Rick Bass drew good reviews in 1992 with The Ninemile Wolves, a moody nonfiction report of a Canadian wolf pack that crossed the U.S. border a few years ago and colonized one of the western states. But Bass’s fiction (The Book of Yaak, In the Loyal Mountains) seems to get categorized as good-with-an-asterisk. He’s regional. (So was Wallace Stegner, of course, until he became a national monument.) Bass may reach monument or even wilderness-area status in time, but for the moment he gathers honorable obscurity, and blackflies, on the shelf reserved for nature writers.
The view here is, forget that asterisk. With the publication of The Sky, the Stars, the Wilderness (Houghton Mifflin; 190 pages; $23), a collection of novellas about men and women in nature, there should be no more avoiding plain truth: Rick Bass is a very good writer of fiction. What’s more, he’s good at a kind of writing that is often done with irritating self-consciousness. Bringing the natural world into a story as something more than scenery invites a rich array of overdelicate word-painting and drum-roll weather effects, with turning seasons or the death and birth of creatures pointing solemn metaphorical lessons. Bass is better than this.

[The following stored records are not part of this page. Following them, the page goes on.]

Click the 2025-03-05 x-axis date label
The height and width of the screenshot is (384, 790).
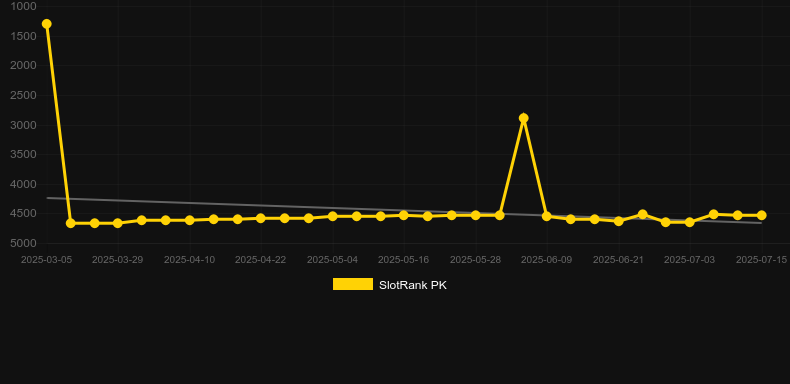[46, 260]
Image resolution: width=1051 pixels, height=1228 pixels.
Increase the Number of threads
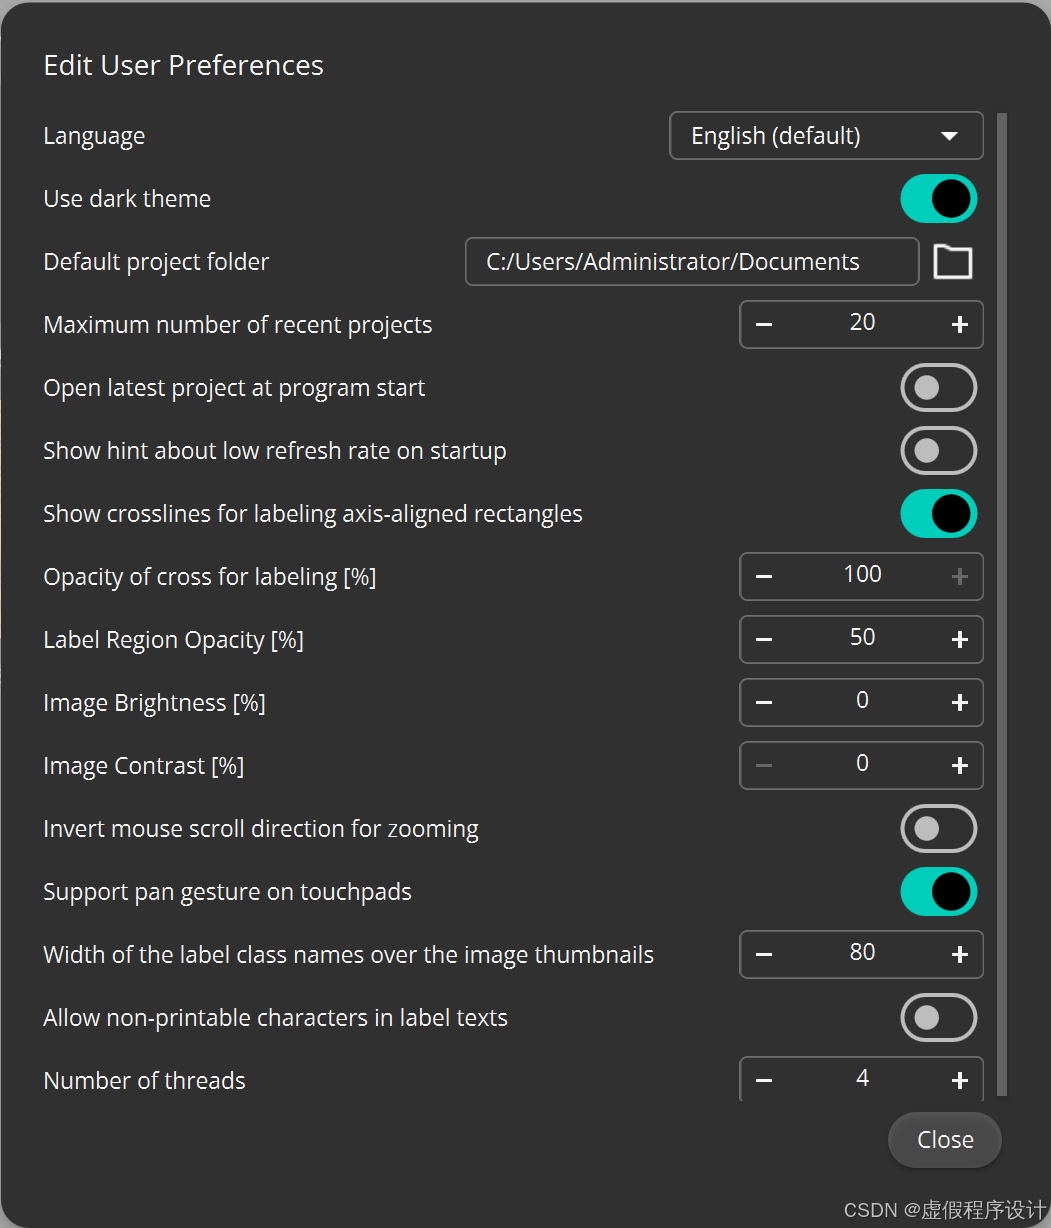pos(958,1079)
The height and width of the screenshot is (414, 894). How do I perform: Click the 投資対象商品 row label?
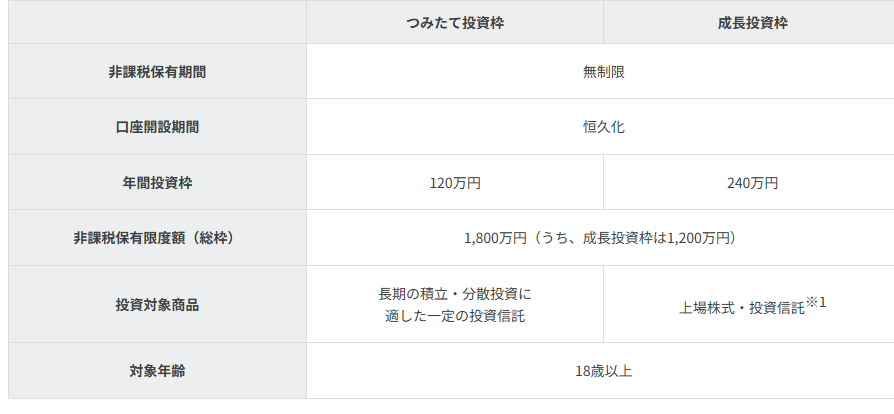[157, 305]
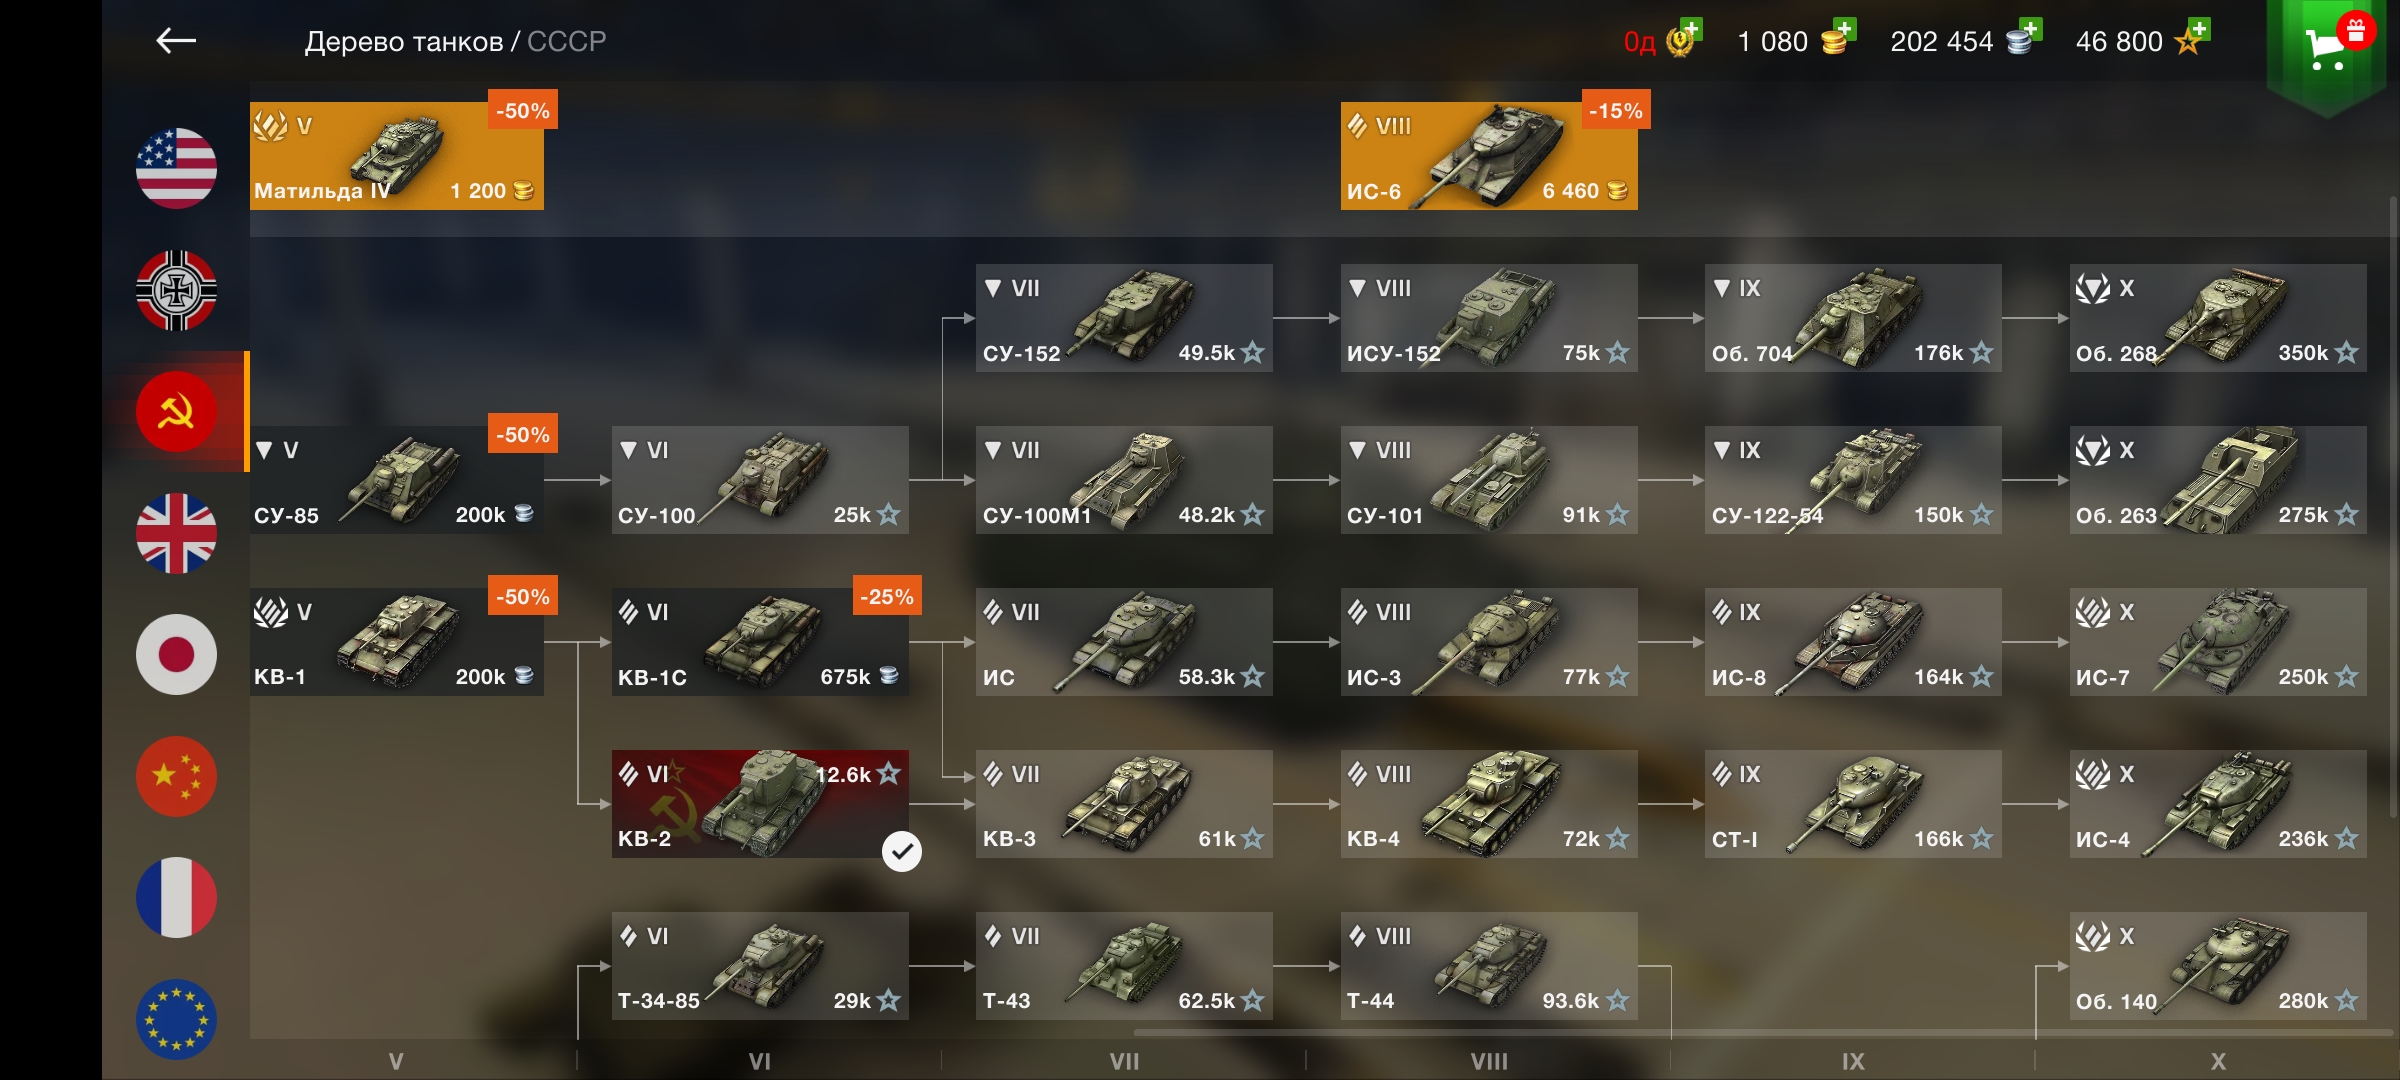The image size is (2400, 1080).
Task: Open premium ИС-6 discounted tank card
Action: tap(1489, 156)
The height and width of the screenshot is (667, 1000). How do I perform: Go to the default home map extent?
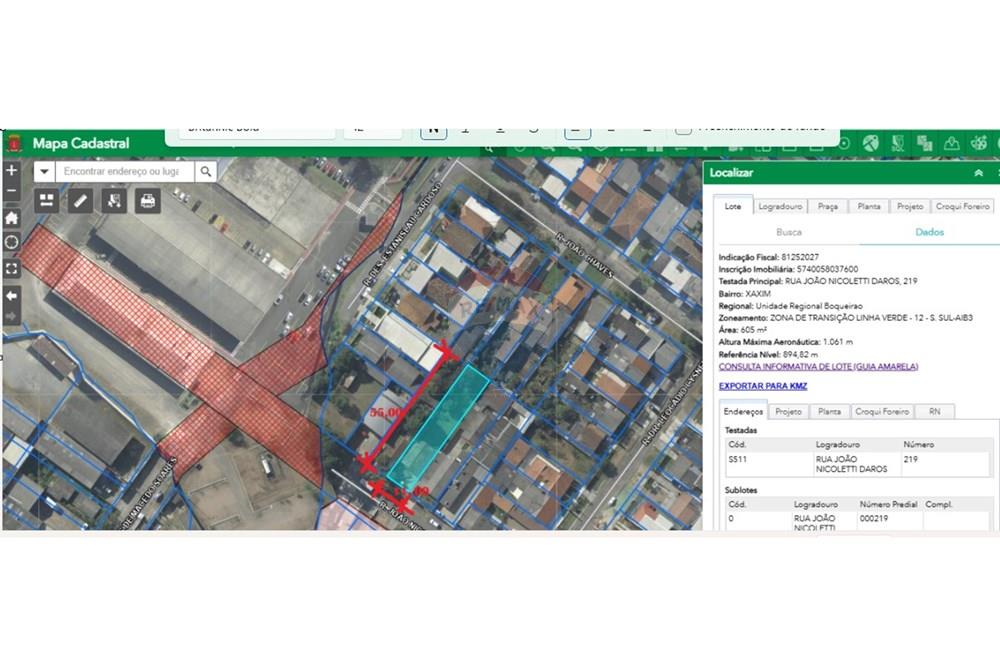[x=11, y=218]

Two of these stories wander across the line of gritty fantasy. But categories kill, and so to say “Oh, yeah, magic realism” is to veer off several degrees from true north. The narrations are what they are, which is true of only the strongest kind of imagining. The Myths of Bears is a fine, loony love story. A brilliant, probably mad trapper, somewhere in the West, sometime about a century ago, drives his woman away with bizarre behavior, perhaps caused by something like epilepsy. She is bigger, a better runner, a forest dweller, who can sense his approach across continental divides. He tracks her for months across the distance of seasons; she flees, easily able to stay ahead, despairing, besotted. He follows, implacable, daft with love. It’s not easy to make something like this catch fire and burn to the end, but Bass does it.
His second fantasy, Where the Sea Used to Be, sketches a young man, a rough-and-tumble oil geologist and aviator, who is obsessed with oil–not the money it can bring but the ancient, hidden stuff itself. He can sometimes see, almost clearly, the shape and shadows of a deep-buried oil deposit that once was an inland sea. He meets a beautiful young woman, takes her, literally, in his airplane while scouting for oil, and sorrows that he doesn’t have the knack of falling in love with her. The journey of the tale is his effort to teach himself, like a man learning Norwegian, to do this.
The title story, less obviously a fantasy and more difficult to bring off for lack of stage effects, traces the years of watching and listening that tie a woman to a large, rundown ranch in Texas. The point of the long, brooding account is simply for narrator and reader to understand these profound ties, the connectedness of memory, time’s flow, seed’s uncurling, and “the spider’s silk lines of chance.” Writing of this quality creates a stillness in the mind.